Northern Ave. Clarkston- Estate Sale
I headed to this sale after work on Friday Afternoon. I had never ventured into Clarkston for a sale before, even though it is not far from my place of work. Clarkston has become an interesting community with the largest percentage foriegn born population of any municipality in the state. The émigrés range from Bosnians to Laotians to Somalis. But this sale represented the old Clarkston, a bedroom community for Atlanta in the 60’s. Northern Ave., is just outside 285(but the near part of 285) is an attractive street of early 50’s bungalows nestled on rolling tree covered hills. Walking down the driveway I first encounter a large metal bell on an old table with a tag reading describing it as a farm bell. Outside the front door were several agrarian looking implements as well as a large metal tank that could have been used for the moonshine trade. Inside the home I was met by an atmosphere of mustiness. The sellers tell me that the house had been closed up for a very long time. The old carpeting underfoot adds to the thick smell of the unpleasant miasma. Aside from the bad air the home contained a number of very wonderful artifacts of the prior residents life. In a closet I found a pair of down foot warmers as well as an electric foot bath labeled a Foot Fixer. There were a number of caps lying or hanging around the premises. One was from the USS John F Kennedy, another from the Knoxville Worlds Fair and one was a sample Masonic cap that had a Masonic symbol and the words “your city and state here” on it. In another closet were several old Naval Officer uniforms slathered with mildew. Books included a number of religious titles such as “The Bible Almanac” but I also found an early printing of “Human Sexual Response”. The décor was very simple and pleasant. The bed was covered with a brightly colored chenille bedspread and the walls had some remarkable artwork. In frames on one wall were a number of childlike bird prints on another wall a 3 by 3 inch painting of a clown. Some old colored pencil hand drawings of sailing ships (perhaps done by the naval officer on a long voyage), and a photo of Shriners in an open caddy convertible were in the hallway and bedroom. Most notable of all were two small decopauged prints, one of Jimmy Carter the other of a very faded LBJ.

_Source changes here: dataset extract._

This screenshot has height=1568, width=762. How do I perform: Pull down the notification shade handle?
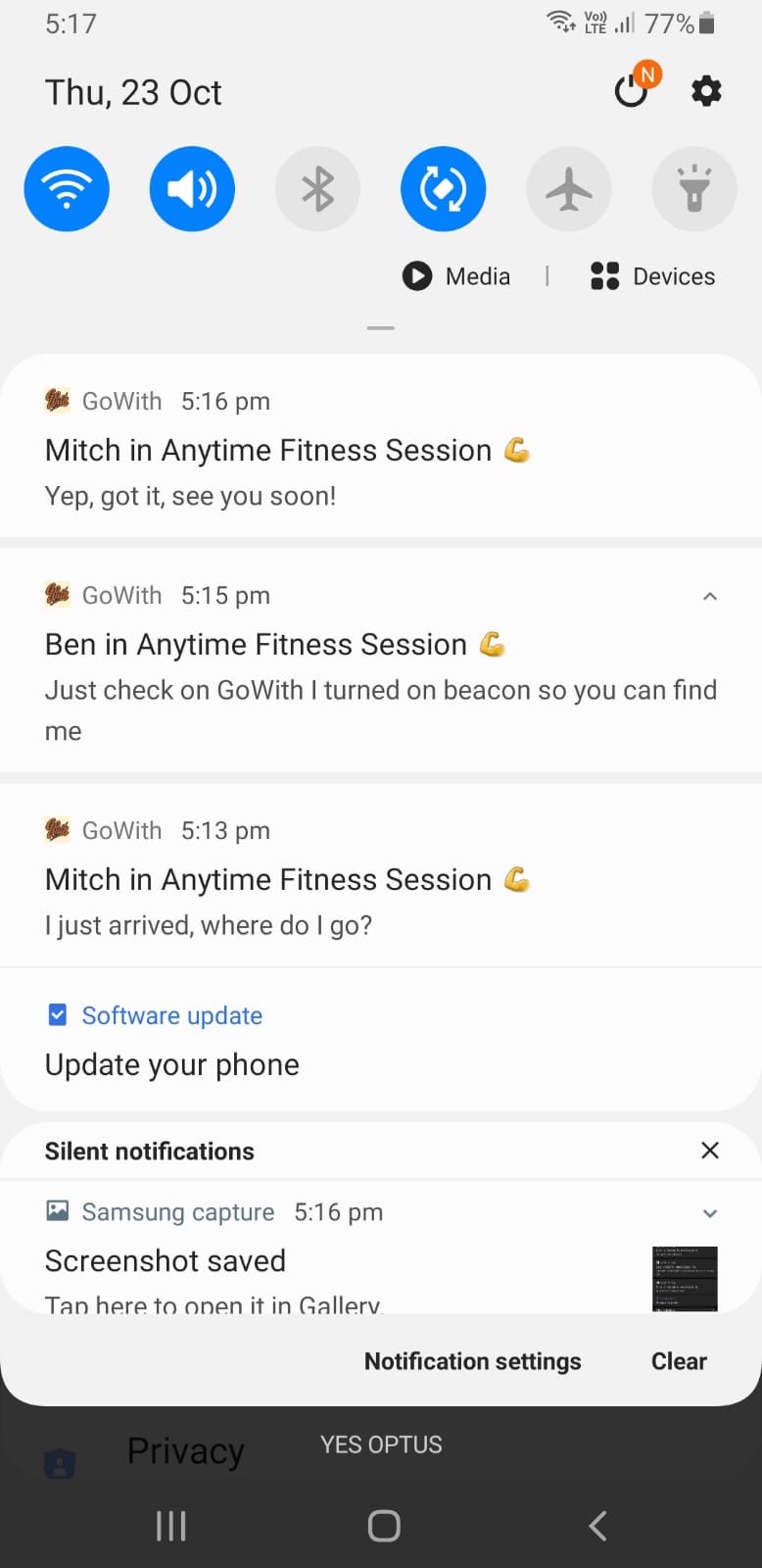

In the living room was a box of old Newsweeks and Playboys from the 1960’s. In a box of jewelry and other small items there was a pin with the words “Worlds Best Kisser” on it. On a bed was a stack of old aprons and in the back room behind the kitchen hanging on the door was a “Let me tell you about my grandchildren” license plate. I spent a good deal of my time here going though a pile of old postcards. Of which I selected and purchased about 20.